Severe magnesium deficiency in man is characterised by muscle weakness, neuromuscular dysfunction and cardiac disturbances (Department of Health, 1991), normally in association with debilitating diseases such as diabetes and alcoholism (Department of Health, 1991; Wacker & Vallee, 1964). Failure to thrive, growth retardation, bone abnormalities and disturbances of Ca metabolism have been described in Mg-depleted animals (Department of Health, 1991; Schwartz, 1990). The Mg content in bone of growing Mg-deficient animals can be 80% below normal, although calcium contents are often increased (Schwartz, 1990).

In contrast to Ca, P and Mg, the consequences of human Zn deficiency have been well documented due to problems arising from acrodermatitis enteropathica (an inherited disorder affecting Zn absorption), sickle-cell anaemia, chronic renal disease and other conditions (Aggett, 1988). Moderate-severe Zn deficiency in children depresses growth, appetite, skeletal maturation and gonad development which can be reversed with Zn treatment (Aggett, 1988; Prasad, 1991). Zn deficiency is associated with metabolic disturbances of a wide range of hormones, cytokines and enzymes involved in growth and bone development [e.g. IGF-1 (somatomedin C), growth hormone, thyroid hormone, insulin, prolactin, alkaline phosphatase and prostaglandins] (Hambidge, Casey & Krebs, 1986). In addition, Zn deficiency affects the immune system, the structure of the skin and intestinal mucosa, taste perception, wound healing, and dark adaptation (Department of Health, 1991; Hambidge, Casey & Krebs, 1986; Aggett, 1988; Prasad, 1991; O'Dell & Reeves, 1988). Children with severe malnutrition show clinical signs and immunological deficits which are correctable by Zn (Golden et al., 1978; Golden & Golden, 1979; see section 4). Whether the effects of Zn deficiency on growth and bone development are a direct consequence of inadequate Zn supply for bone formation or are secondary to the effects of Zn on appetite, the action of growth-promoting factors or cell division is not known (Leek et al., 1988).

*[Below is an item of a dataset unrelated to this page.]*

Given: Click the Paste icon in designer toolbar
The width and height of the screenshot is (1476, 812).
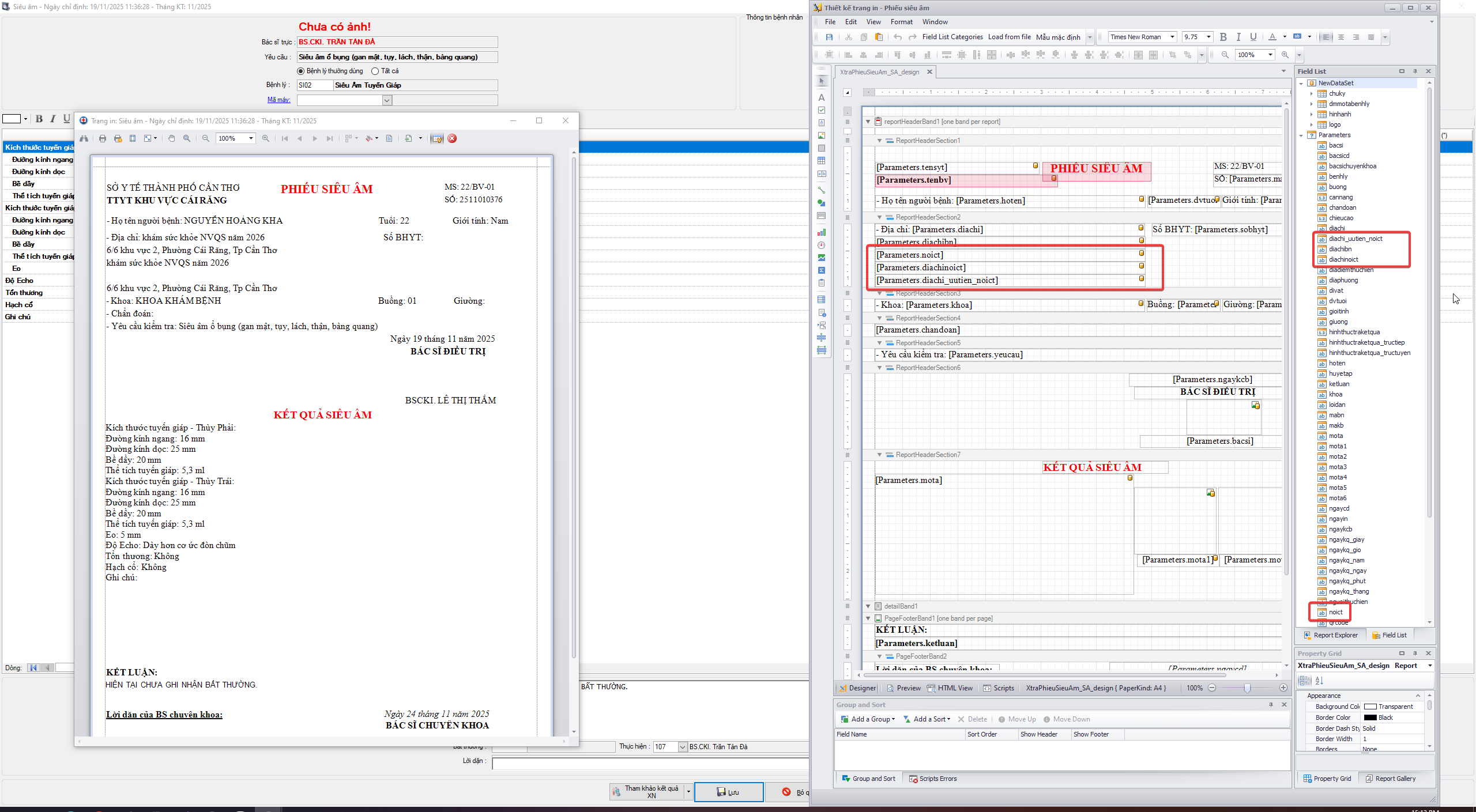Looking at the screenshot, I should point(879,37).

Marginal Zn deficiency in rhesus monkeys during gestation and postnatal life has been shown to cause growth retardation, delayed skeletal maturation and defective mineralisation (Leek et al., 1984; 1988). The bone abnormalities, which were most severe at 6 months of age and gradually improved thereafter, were similar to those seen in human rickets (Leek et al. 1984; 1988).

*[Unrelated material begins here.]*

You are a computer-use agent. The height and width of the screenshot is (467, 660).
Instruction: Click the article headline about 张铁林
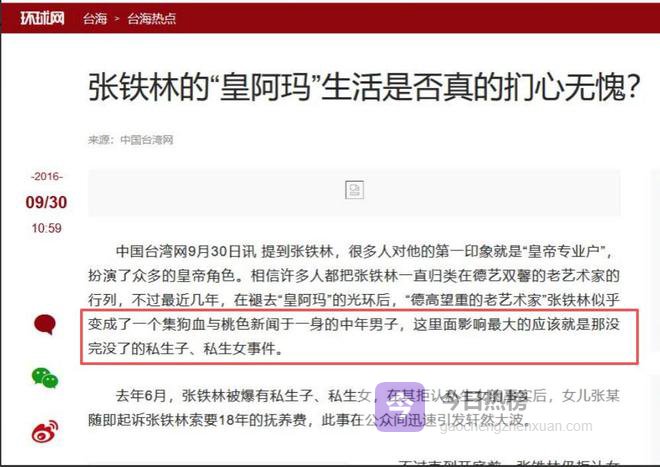(365, 87)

There have been a number of observations that suggest that Zn deprivation may be implicated in human growth retardation. Adolescent nutritional dwarfism in Middle-Eastern countries, characterised by poor growth and delayed sexual maturity, has been related to Zn deficiency in association with deficiencies of other nutrients (Prasad, 1991). In addition, poor Zn status, as suggested by low Zn levels in blood or hair, has been described in growth-retarded Chinese, Mexican, Thai and Papua New Guinean children among others (Chen et al., 1985; Udomkesmalee et al., 1990; Gibson et al. 1991).